(Items from a dataset)
■ ■ ■

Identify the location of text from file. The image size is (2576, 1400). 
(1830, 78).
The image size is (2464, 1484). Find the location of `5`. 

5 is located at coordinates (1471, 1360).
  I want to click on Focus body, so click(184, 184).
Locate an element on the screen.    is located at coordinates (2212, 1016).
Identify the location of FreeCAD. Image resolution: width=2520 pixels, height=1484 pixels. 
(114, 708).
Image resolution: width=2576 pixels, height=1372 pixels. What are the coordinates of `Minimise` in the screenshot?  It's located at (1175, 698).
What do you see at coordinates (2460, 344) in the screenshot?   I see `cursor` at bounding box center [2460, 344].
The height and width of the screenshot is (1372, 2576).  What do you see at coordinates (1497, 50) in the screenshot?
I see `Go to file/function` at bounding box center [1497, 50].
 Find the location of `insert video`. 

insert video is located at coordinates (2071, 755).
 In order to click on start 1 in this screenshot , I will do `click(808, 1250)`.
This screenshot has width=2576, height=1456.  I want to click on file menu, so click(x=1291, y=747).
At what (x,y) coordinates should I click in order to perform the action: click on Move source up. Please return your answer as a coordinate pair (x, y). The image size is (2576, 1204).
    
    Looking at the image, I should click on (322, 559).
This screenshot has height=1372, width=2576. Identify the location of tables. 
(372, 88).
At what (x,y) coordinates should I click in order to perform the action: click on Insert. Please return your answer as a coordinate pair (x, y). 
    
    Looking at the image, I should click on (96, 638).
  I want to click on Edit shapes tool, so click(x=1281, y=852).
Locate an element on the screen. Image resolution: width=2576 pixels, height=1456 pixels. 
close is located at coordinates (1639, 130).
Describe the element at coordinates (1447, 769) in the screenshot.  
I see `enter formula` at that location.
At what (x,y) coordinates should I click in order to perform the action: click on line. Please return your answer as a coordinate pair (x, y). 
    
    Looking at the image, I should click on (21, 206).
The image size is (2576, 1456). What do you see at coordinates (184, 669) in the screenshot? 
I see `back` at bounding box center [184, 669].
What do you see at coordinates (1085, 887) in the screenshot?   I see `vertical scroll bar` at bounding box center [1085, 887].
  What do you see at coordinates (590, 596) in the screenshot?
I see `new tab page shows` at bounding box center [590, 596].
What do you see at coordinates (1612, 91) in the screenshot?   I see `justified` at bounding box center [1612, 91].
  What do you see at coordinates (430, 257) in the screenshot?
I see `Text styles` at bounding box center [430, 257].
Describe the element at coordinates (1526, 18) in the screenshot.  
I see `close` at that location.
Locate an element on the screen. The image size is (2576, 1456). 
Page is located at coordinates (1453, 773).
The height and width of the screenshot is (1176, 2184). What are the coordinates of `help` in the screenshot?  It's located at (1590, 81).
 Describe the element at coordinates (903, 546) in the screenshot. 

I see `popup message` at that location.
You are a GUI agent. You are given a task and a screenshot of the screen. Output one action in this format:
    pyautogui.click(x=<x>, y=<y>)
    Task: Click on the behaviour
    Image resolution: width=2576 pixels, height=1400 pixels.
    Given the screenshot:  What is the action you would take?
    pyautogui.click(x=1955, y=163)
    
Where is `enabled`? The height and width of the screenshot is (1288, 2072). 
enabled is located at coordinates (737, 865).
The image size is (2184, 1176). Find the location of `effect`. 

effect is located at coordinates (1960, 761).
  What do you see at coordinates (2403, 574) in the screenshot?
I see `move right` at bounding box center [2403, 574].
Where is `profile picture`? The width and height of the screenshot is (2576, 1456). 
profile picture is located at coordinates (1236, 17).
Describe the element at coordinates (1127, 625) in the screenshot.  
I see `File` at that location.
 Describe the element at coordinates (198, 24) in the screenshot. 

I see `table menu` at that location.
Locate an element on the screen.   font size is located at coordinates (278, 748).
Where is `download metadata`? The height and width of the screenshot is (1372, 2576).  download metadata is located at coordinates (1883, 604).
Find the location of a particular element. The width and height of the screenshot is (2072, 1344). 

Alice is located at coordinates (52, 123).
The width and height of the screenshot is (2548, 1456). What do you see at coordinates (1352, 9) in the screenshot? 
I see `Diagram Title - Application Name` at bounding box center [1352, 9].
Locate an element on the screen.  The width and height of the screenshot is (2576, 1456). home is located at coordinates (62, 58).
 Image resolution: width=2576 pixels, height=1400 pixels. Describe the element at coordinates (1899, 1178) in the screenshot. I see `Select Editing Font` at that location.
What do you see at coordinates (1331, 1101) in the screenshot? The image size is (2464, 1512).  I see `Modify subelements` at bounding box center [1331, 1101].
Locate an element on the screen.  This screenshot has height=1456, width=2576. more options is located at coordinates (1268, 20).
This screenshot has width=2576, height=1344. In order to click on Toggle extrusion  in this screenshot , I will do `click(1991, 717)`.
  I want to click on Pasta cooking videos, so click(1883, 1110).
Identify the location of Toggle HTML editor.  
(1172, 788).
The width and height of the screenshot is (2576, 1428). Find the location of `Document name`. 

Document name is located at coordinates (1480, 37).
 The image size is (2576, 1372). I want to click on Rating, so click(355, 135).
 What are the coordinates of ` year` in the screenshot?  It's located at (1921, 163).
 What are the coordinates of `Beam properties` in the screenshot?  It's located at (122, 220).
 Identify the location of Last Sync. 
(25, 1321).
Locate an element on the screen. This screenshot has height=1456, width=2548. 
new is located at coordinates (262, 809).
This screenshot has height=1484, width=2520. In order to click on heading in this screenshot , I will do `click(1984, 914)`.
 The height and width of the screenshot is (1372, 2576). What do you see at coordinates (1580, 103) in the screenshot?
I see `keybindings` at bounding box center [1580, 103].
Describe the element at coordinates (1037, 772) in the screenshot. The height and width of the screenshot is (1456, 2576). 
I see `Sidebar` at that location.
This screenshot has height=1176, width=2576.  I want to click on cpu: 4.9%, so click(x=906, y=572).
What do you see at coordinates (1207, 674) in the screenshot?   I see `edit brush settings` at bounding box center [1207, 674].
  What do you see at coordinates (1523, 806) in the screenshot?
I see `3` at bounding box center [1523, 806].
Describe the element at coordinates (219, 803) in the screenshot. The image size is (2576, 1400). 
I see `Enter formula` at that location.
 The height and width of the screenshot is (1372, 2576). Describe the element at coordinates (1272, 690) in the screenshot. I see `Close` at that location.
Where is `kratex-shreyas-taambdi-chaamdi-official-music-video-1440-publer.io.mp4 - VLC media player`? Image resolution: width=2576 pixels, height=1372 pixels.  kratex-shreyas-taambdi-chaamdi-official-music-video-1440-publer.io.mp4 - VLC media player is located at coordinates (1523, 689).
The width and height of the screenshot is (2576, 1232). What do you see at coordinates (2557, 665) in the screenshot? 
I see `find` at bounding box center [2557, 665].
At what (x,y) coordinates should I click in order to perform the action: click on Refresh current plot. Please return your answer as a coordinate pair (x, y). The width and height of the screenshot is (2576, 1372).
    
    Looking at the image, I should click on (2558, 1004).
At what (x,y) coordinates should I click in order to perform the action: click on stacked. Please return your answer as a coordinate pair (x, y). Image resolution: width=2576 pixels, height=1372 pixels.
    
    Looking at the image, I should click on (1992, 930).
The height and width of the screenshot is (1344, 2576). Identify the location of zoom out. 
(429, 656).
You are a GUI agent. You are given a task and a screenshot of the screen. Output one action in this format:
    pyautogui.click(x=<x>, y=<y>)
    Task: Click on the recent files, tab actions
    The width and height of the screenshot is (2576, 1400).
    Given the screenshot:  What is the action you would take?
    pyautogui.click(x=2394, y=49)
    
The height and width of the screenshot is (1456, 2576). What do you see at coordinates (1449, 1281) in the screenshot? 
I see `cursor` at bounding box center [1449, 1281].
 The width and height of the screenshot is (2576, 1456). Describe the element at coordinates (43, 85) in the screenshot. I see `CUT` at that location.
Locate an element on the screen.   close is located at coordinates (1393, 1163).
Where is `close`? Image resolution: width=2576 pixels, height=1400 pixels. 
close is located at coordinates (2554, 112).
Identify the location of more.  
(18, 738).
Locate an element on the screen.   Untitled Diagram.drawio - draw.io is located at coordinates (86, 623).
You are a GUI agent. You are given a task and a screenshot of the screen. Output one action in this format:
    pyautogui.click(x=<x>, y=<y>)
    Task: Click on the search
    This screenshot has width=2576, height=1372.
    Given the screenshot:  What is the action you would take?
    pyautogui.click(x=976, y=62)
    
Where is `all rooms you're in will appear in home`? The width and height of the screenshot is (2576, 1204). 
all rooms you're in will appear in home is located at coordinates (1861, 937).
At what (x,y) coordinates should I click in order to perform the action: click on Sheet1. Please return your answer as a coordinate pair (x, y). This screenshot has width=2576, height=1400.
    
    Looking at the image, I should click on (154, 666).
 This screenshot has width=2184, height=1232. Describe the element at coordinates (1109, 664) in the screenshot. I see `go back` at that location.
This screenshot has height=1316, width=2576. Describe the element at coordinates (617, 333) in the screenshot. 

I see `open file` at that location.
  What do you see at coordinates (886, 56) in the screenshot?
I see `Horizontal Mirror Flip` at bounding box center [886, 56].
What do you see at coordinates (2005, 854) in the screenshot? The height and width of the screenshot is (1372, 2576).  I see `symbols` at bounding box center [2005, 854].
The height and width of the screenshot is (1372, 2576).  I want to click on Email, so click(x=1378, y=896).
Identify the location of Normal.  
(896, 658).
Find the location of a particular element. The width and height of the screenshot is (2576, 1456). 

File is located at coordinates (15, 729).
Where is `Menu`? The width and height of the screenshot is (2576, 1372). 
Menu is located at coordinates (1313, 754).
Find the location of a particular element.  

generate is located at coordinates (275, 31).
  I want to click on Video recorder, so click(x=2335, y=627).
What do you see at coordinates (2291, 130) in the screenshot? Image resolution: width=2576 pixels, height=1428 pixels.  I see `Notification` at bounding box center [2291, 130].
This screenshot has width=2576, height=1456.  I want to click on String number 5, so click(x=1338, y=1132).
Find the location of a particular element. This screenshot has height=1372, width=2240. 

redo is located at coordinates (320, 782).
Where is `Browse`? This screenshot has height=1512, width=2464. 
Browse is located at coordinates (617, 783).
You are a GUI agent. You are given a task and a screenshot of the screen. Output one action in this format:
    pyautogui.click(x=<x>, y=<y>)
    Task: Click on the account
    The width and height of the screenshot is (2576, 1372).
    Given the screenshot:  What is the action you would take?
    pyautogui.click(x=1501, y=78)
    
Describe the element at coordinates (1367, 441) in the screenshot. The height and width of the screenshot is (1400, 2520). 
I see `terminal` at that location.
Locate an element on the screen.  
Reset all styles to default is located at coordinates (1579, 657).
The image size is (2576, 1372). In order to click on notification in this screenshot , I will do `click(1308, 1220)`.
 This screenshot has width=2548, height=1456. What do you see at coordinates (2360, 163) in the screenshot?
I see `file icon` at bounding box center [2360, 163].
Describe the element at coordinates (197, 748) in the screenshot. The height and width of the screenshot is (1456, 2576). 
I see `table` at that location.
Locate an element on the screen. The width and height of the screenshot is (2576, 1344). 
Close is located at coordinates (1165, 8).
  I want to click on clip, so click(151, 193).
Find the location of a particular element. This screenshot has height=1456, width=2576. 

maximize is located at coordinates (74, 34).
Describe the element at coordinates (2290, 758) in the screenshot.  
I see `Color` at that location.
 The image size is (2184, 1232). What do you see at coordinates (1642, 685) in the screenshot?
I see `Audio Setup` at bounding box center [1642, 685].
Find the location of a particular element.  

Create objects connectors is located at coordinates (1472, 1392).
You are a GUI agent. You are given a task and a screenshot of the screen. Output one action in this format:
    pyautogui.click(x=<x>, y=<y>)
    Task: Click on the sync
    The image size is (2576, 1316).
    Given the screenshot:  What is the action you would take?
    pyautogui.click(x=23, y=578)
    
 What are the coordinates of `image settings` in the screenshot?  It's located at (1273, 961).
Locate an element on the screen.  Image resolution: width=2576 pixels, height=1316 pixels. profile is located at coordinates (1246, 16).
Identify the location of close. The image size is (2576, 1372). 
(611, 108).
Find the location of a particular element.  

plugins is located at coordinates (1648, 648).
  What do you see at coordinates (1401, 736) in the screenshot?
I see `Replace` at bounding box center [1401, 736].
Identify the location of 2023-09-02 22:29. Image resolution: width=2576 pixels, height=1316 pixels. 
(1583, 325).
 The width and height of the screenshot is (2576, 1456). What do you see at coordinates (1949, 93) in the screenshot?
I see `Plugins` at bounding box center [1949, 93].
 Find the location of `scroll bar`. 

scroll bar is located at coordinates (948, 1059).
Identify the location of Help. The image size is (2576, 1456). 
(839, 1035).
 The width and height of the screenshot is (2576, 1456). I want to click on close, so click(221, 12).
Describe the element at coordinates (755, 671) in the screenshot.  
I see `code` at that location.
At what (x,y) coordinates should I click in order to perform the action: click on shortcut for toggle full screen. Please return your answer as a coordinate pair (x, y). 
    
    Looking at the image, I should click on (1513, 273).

■ ■ ■

[DESCRIPTION OF THE TASK] Locate each line in the rows above that contains the string "scroll", and copy all of those lines out.

[EXERCISE RESPONSE]
What do you see at coordinates (1085, 887) in the screenshot?   I see `vertical scroll bar` at bounding box center [1085, 887].
 Find the location of `scroll bar`. 
scroll bar is located at coordinates (948, 1059).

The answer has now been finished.